徳川家康の性愛――なぜか側室がほとんどいない前半生
徳川家康に関する性愛についていうと、非常に不思議なのは、若い頃にはほとんど側室をもうけていないという点です。今川氏の娘である築山殿を正室にもらい、嫡男の松平信康、長女の亀姫が生まれた後には、全くと言って子作りをしていません。
戦国の世ですから、嫡男がいるとはいえ、何が起こるかはわからない。ゆくゆくは戦場に立って戦死したり、病に罹って亡くなったりするかもしれない。だからこそ、多くの戦国大名は側室を持ち、産めよ殖やせよではありませんが、子どもをたくさん持つことを良しとしたわけです。
しかし、浜松にいた頃の家康は、西郡局という側室しか置きませんでした。正室の築山殿とは浜松と岡崎で、別居していたのに。西郡局との間には家康にとっては次女にあたる督姫が生まれていますが、積極的に子どもを作ろうとはしていません。当時の家康は20代後半から30代くらいなわけですから、そうした意欲はあって然るべきでしょう。しかし、驚くほどにそういう話がないわけです。

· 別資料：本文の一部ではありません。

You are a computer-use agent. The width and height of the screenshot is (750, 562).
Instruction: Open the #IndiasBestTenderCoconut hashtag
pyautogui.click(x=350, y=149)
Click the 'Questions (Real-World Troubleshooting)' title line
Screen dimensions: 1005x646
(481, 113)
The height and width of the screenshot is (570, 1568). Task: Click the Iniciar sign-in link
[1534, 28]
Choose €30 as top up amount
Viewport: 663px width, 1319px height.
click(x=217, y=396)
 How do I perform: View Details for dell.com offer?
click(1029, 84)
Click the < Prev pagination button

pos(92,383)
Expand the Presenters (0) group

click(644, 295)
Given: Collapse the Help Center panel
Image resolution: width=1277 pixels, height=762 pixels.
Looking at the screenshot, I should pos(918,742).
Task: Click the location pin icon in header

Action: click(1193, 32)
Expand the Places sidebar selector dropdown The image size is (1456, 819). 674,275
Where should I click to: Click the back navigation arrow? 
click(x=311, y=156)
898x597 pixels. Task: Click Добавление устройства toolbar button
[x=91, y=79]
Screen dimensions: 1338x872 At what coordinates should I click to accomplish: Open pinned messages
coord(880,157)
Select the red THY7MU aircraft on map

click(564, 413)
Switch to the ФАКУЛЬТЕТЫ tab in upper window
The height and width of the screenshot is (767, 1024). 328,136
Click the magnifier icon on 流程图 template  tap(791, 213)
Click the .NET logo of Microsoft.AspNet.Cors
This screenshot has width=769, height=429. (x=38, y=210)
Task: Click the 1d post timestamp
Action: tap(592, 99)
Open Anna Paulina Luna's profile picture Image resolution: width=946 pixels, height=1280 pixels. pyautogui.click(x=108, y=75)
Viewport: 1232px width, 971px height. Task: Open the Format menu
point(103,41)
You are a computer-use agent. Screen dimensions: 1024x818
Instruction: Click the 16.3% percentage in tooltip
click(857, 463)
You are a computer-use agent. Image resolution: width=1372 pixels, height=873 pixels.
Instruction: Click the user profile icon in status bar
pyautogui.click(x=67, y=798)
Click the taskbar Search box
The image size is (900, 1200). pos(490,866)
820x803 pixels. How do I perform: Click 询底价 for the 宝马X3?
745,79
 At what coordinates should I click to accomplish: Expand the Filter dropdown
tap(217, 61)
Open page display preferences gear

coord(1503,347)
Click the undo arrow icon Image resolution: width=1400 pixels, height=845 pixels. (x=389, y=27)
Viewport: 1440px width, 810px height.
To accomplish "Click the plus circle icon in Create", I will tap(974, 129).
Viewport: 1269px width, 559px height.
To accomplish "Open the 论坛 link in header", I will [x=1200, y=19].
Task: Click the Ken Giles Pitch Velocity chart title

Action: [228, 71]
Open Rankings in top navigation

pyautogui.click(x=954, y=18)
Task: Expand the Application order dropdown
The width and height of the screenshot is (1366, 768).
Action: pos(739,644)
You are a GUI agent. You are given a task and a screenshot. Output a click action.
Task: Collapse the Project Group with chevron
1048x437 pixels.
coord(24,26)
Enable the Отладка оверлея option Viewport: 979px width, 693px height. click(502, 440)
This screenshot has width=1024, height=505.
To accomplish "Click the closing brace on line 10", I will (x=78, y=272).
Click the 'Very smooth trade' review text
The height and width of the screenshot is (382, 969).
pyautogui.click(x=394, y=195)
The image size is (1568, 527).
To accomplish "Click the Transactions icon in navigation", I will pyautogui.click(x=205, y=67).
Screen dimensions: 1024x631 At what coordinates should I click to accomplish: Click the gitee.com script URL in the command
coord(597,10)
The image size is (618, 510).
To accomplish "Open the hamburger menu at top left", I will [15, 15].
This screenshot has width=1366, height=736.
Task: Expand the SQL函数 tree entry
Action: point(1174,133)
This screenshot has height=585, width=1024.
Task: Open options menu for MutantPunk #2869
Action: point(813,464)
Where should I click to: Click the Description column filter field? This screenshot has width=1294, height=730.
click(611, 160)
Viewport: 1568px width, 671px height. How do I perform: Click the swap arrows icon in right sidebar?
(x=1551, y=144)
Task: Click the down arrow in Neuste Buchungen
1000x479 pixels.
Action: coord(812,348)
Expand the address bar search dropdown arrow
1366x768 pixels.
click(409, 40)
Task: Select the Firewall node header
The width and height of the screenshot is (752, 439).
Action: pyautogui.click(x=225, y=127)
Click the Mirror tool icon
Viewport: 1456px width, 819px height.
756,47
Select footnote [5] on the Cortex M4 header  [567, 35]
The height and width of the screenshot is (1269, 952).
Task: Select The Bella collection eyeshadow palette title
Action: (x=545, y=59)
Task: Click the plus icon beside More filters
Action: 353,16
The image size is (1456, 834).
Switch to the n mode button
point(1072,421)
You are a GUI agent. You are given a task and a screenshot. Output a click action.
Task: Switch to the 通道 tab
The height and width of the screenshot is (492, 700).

それではこの西郡局が、家康のハートをしっかりとつかんで離さなかったかというと、そういう感じは全くないわけです。晩年の家康は、この西郡局を大事にしていないのです。西郡局が亡くなったときには、家康本人が葬儀を執り仕切るのではなく、娘の督姫の夫である池田輝政にその一切を任せてしまっています。
そのような態度を考えると、どうも西郡局を大切にしていたから、他に側室をもうけなかったということでもない様です。
子作りをしなかったのは信玄からのストレスが原因か
先にも述べたようにお家の繁栄のためには、子どもはたくさんいたほうがいいわけなので、そのためには側室を持つことは、戦国大名にとって悪いことではありません。むしろ当時の規範としては、推奨されていたことです。
では、なぜ若かりし頃の家康には側室がほとんどおらず、子どもも積極的に作ろうとしなかったのか。
この問いへの回答のひとつとして、甲斐の武田信玄が本当に怖くて、ストレスのあまり、とても女性を抱くなんていうことをイメージすらできなかったのではないかとも考えられなくはないでしょう。ブラック企業で働いて、労働の疲れとストレスのあまりにセックスレスになる、というのは現代でもよく聞くところです。
とはいえ、生物は死の恐怖を感じると、子孫を残そうとして性的な行動に走るともまことしやかに言われますから、武田信玄に対する恐怖という説もどこまで本当かは定かではありません。